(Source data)
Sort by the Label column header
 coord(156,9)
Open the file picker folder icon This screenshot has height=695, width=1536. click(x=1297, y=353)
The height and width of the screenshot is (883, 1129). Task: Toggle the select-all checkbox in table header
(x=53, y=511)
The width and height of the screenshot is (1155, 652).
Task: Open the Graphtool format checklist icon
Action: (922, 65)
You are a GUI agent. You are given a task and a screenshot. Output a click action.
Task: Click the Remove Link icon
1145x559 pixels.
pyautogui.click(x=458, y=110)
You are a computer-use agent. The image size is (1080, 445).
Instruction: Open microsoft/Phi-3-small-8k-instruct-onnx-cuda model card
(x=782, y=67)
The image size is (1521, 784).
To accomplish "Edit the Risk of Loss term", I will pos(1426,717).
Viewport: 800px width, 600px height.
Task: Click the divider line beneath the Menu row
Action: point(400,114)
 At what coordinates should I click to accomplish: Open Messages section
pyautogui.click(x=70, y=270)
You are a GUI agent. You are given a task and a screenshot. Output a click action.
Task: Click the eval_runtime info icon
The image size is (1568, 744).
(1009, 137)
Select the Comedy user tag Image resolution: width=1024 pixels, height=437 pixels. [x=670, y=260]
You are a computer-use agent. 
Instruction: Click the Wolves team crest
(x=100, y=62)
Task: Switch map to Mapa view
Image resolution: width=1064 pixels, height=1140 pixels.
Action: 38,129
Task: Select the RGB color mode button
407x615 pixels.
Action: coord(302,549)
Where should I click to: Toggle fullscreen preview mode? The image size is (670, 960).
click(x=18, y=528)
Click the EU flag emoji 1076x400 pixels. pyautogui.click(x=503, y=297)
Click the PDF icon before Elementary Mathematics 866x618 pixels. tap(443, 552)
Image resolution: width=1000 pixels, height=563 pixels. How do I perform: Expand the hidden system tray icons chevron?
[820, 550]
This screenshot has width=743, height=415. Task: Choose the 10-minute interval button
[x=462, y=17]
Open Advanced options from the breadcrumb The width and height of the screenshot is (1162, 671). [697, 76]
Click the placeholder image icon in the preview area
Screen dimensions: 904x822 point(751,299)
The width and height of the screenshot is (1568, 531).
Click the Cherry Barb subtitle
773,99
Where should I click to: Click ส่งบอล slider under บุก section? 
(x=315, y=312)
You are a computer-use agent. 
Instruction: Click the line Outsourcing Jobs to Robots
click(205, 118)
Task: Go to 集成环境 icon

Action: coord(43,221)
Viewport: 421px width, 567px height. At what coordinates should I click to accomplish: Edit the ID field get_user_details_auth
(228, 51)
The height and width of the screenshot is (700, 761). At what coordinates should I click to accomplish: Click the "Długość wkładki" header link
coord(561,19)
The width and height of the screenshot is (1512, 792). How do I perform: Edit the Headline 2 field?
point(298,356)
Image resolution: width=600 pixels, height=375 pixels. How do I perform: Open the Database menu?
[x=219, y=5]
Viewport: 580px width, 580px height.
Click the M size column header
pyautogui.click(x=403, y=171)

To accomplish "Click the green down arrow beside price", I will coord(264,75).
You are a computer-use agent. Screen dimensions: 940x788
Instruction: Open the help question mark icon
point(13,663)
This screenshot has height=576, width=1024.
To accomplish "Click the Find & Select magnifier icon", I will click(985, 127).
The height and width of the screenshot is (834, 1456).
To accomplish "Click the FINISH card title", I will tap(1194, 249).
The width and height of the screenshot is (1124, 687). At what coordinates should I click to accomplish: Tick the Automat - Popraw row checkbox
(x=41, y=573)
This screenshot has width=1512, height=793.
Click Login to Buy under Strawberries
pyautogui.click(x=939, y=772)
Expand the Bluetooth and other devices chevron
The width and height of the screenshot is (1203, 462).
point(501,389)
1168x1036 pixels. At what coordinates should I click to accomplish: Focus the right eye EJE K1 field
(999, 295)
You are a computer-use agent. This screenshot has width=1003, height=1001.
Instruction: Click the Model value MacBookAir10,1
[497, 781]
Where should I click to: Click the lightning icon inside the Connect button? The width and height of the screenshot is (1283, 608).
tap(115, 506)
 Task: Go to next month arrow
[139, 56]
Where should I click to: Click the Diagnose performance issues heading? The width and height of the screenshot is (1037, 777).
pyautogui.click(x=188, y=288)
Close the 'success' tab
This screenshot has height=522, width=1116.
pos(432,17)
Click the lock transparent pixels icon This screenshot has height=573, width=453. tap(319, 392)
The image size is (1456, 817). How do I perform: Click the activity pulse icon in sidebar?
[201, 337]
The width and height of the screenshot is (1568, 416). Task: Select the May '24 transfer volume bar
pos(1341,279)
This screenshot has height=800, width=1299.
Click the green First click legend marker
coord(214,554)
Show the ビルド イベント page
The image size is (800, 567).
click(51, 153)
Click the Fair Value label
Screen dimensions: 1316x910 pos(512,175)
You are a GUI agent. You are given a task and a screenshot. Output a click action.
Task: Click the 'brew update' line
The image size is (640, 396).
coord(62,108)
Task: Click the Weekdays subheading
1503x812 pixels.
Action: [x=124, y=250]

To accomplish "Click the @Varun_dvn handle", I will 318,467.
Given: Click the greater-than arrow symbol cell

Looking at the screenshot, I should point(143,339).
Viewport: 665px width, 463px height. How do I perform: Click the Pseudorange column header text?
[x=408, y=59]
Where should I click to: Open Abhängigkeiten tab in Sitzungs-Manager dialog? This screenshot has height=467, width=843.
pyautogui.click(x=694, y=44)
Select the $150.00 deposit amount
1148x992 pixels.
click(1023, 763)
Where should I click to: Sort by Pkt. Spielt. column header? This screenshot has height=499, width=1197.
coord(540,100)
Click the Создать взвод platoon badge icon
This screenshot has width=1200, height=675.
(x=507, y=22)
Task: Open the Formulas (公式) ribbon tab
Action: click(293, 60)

--- WHAT IS NEEDED ---
Reproduce the data in its entirety. Keep every character unchanged.

--- REPLY TO THE TASK ---
Sort by the Label column header
 coord(156,9)
Open the file picker folder icon This screenshot has height=695, width=1536. click(x=1297, y=353)
The height and width of the screenshot is (883, 1129). Task: Toggle the select-all checkbox in table header
(x=53, y=511)
The width and height of the screenshot is (1155, 652).
Task: Open the Graphtool format checklist icon
Action: (922, 65)
You are a GUI agent. You are given a task and a screenshot. Output a click action.
Task: Click the Remove Link icon
1145x559 pixels.
pyautogui.click(x=458, y=110)
You are a computer-use agent. The image size is (1080, 445).
Instruction: Open microsoft/Phi-3-small-8k-instruct-onnx-cuda model card
(x=782, y=67)
The image size is (1521, 784).
To accomplish "Edit the Risk of Loss term", I will pos(1426,717).
Viewport: 800px width, 600px height.
Task: Click the divider line beneath the Menu row
Action: point(400,114)
 At what coordinates should I click to accomplish: Open Messages section
pyautogui.click(x=70, y=270)
You are a GUI agent. You are given a task and a screenshot. Output a click action.
Task: Click the eval_runtime info icon
The image size is (1568, 744).
(1009, 137)
Select the Comedy user tag Image resolution: width=1024 pixels, height=437 pixels. [x=670, y=260]
You are a computer-use agent. 
Instruction: Click the Wolves team crest
(x=100, y=62)
Task: Switch map to Mapa view
Image resolution: width=1064 pixels, height=1140 pixels.
Action: 38,129
Task: Select the RGB color mode button
407x615 pixels.
Action: coord(302,549)
Where should I click to: Toggle fullscreen preview mode? The image size is (670, 960).
click(x=18, y=528)
Click the EU flag emoji 1076x400 pixels. pyautogui.click(x=503, y=297)
Click the PDF icon before Elementary Mathematics 866x618 pixels. tap(443, 552)
Image resolution: width=1000 pixels, height=563 pixels. How do I perform: Expand the hidden system tray icons chevron?
[820, 550]
This screenshot has width=743, height=415. Task: Choose the 10-minute interval button
[x=462, y=17]
Open Advanced options from the breadcrumb The width and height of the screenshot is (1162, 671). [697, 76]
Click the placeholder image icon in the preview area
Screen dimensions: 904x822 point(751,299)
The width and height of the screenshot is (1568, 531).
Click the Cherry Barb subtitle
773,99
Where should I click to: Click ส่งบอล slider under บุก section? 
(x=315, y=312)
You are a computer-use agent. 
Instruction: Click the line Outsourcing Jobs to Robots
click(205, 118)
Task: Go to 集成环境 icon

Action: coord(43,221)
Viewport: 421px width, 567px height. At what coordinates should I click to accomplish: Edit the ID field get_user_details_auth
(228, 51)
The height and width of the screenshot is (700, 761). At what coordinates should I click to accomplish: Click the "Długość wkładki" header link
coord(561,19)
The width and height of the screenshot is (1512, 792). How do I perform: Edit the Headline 2 field?
point(298,356)
Image resolution: width=600 pixels, height=375 pixels. How do I perform: Open the Database menu?
[x=219, y=5]
Viewport: 580px width, 580px height.
Click the M size column header
pyautogui.click(x=403, y=171)

To accomplish "Click the green down arrow beside price", I will coord(264,75).
You are a computer-use agent. Screen dimensions: 940x788
Instruction: Open the help question mark icon
point(13,663)
This screenshot has height=576, width=1024.
To accomplish "Click the Find & Select magnifier icon", I will click(985, 127).
The height and width of the screenshot is (834, 1456).
To accomplish "Click the FINISH card title", I will tap(1194, 249).
The width and height of the screenshot is (1124, 687). At what coordinates should I click to accomplish: Tick the Automat - Popraw row checkbox
(x=41, y=573)
This screenshot has width=1512, height=793.
Click Login to Buy under Strawberries
pyautogui.click(x=939, y=772)
Expand the Bluetooth and other devices chevron
The width and height of the screenshot is (1203, 462).
point(501,389)
1168x1036 pixels. At what coordinates should I click to accomplish: Focus the right eye EJE K1 field
(999, 295)
You are a computer-use agent. This screenshot has width=1003, height=1001.
Instruction: Click the Model value MacBookAir10,1
[497, 781]
Where should I click to: Click the lightning icon inside the Connect button? The width and height of the screenshot is (1283, 608).
tap(115, 506)
 Task: Go to next month arrow
[139, 56]
Where should I click to: Click the Diagnose performance issues heading? The width and height of the screenshot is (1037, 777).
pyautogui.click(x=188, y=288)
Close the 'success' tab
This screenshot has height=522, width=1116.
pos(432,17)
Click the lock transparent pixels icon This screenshot has height=573, width=453. tap(319, 392)
The image size is (1456, 817). How do I perform: Click the activity pulse icon in sidebar?
[201, 337]
The width and height of the screenshot is (1568, 416). Task: Select the May '24 transfer volume bar
pos(1341,279)
This screenshot has height=800, width=1299.
Click the green First click legend marker
coord(214,554)
Show the ビルド イベント page
The image size is (800, 567).
click(51, 153)
Click the Fair Value label
Screen dimensions: 1316x910 pos(512,175)
You are a GUI agent. You are given a task and a screenshot. Output a click action.
Task: Click the 'brew update' line
The image size is (640, 396).
coord(62,108)
Task: Click the Weekdays subheading
1503x812 pixels.
Action: [x=124, y=250]

To accomplish "Click the @Varun_dvn handle", I will 318,467.
Given: Click the greater-than arrow symbol cell

Looking at the screenshot, I should point(143,339).
Viewport: 665px width, 463px height. How do I perform: Click the Pseudorange column header text?
[x=408, y=59]
Where should I click to: Open Abhängigkeiten tab in Sitzungs-Manager dialog? This screenshot has height=467, width=843.
pyautogui.click(x=694, y=44)
Select the $150.00 deposit amount
1148x992 pixels.
click(1023, 763)
Where should I click to: Sort by Pkt. Spielt. column header? This screenshot has height=499, width=1197.
coord(540,100)
Click the Создать взвод platoon badge icon
This screenshot has width=1200, height=675.
(x=507, y=22)
Task: Open the Formulas (公式) ribbon tab
Action: click(293, 60)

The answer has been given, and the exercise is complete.